┏━━
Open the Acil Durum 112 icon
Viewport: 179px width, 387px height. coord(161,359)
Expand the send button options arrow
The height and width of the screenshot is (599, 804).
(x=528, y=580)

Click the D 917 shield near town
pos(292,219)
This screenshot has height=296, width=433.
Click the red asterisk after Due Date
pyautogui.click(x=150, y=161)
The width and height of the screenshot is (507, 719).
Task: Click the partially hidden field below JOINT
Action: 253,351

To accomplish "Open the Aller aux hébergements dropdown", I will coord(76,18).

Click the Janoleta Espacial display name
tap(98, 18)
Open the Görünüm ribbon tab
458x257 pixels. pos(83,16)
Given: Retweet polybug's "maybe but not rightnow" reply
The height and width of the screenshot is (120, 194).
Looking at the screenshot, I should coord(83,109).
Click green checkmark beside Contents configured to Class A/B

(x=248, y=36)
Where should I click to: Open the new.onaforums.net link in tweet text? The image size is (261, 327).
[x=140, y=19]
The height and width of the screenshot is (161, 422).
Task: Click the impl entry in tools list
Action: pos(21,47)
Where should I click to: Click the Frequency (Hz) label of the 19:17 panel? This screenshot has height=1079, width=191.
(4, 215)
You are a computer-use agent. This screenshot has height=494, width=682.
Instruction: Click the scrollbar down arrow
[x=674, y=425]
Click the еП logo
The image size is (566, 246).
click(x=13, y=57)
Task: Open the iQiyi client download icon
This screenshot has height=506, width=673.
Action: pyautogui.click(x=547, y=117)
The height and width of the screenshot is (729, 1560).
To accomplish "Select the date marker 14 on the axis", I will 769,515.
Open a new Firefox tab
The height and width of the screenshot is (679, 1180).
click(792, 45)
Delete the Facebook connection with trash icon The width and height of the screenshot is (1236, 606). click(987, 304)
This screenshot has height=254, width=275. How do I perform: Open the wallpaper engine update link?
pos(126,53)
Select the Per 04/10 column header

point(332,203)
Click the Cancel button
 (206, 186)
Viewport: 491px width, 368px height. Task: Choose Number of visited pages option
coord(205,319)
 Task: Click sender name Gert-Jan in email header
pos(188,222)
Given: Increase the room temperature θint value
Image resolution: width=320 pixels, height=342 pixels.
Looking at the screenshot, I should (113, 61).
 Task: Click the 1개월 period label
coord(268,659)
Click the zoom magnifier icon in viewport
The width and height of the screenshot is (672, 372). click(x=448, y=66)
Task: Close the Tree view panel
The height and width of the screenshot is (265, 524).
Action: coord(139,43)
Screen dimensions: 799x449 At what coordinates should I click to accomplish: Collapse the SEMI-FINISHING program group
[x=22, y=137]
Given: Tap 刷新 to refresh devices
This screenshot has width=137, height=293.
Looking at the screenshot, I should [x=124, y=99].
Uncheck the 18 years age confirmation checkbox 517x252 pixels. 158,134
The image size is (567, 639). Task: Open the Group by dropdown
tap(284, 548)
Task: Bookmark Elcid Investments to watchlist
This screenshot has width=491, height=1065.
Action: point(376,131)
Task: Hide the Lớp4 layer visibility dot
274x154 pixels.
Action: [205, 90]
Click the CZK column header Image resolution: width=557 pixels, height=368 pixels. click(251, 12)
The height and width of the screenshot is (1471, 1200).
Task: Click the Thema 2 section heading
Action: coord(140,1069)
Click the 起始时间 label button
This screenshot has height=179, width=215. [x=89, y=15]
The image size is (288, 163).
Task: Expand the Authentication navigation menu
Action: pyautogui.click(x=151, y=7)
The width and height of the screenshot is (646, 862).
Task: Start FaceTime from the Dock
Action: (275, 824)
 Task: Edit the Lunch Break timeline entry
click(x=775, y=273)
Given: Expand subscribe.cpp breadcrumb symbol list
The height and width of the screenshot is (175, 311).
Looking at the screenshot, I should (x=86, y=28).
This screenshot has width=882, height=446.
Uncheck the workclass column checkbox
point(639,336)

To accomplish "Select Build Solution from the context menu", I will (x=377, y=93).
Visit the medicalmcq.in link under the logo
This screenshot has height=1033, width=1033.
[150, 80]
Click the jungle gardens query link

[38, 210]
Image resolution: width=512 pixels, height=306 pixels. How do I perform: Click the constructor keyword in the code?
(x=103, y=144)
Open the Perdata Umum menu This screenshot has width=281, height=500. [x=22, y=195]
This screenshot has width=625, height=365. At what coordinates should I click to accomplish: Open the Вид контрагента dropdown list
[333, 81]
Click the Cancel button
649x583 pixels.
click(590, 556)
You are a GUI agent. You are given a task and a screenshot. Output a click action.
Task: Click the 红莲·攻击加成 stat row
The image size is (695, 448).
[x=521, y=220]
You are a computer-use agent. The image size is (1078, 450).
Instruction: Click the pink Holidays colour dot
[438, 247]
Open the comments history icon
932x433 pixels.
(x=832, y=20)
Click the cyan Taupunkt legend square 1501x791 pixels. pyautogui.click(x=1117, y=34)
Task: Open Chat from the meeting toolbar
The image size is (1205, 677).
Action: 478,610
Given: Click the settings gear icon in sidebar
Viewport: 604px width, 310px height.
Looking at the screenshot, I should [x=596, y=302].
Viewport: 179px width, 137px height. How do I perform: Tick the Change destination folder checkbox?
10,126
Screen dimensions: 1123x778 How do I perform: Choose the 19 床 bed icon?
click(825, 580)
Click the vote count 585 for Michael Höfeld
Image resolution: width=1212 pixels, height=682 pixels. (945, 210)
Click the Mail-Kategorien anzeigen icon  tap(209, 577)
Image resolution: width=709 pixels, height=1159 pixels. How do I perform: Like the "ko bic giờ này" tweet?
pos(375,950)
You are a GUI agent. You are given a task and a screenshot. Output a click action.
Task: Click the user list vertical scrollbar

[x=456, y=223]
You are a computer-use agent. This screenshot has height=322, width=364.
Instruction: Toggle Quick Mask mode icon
┗━━
§ **WHAT TO PRODUCE**: Your answer must be the lines from the first line of the records through the line containing "Given: Retweet polybug's", copied exactly.

§ **THE COMPLETED TASK**:
Open the Acil Durum 112 icon
Viewport: 179px width, 387px height. coord(161,359)
Expand the send button options arrow
The height and width of the screenshot is (599, 804).
(x=528, y=580)

Click the D 917 shield near town
pos(292,219)
This screenshot has height=296, width=433.
Click the red asterisk after Due Date
pyautogui.click(x=150, y=161)
The width and height of the screenshot is (507, 719).
Task: Click the partially hidden field below JOINT
Action: 253,351

To accomplish "Open the Aller aux hébergements dropdown", I will coord(76,18).

Click the Janoleta Espacial display name
tap(98, 18)
Open the Görünüm ribbon tab
458x257 pixels. pos(83,16)
Given: Retweet polybug's "maybe but not rightnow" reply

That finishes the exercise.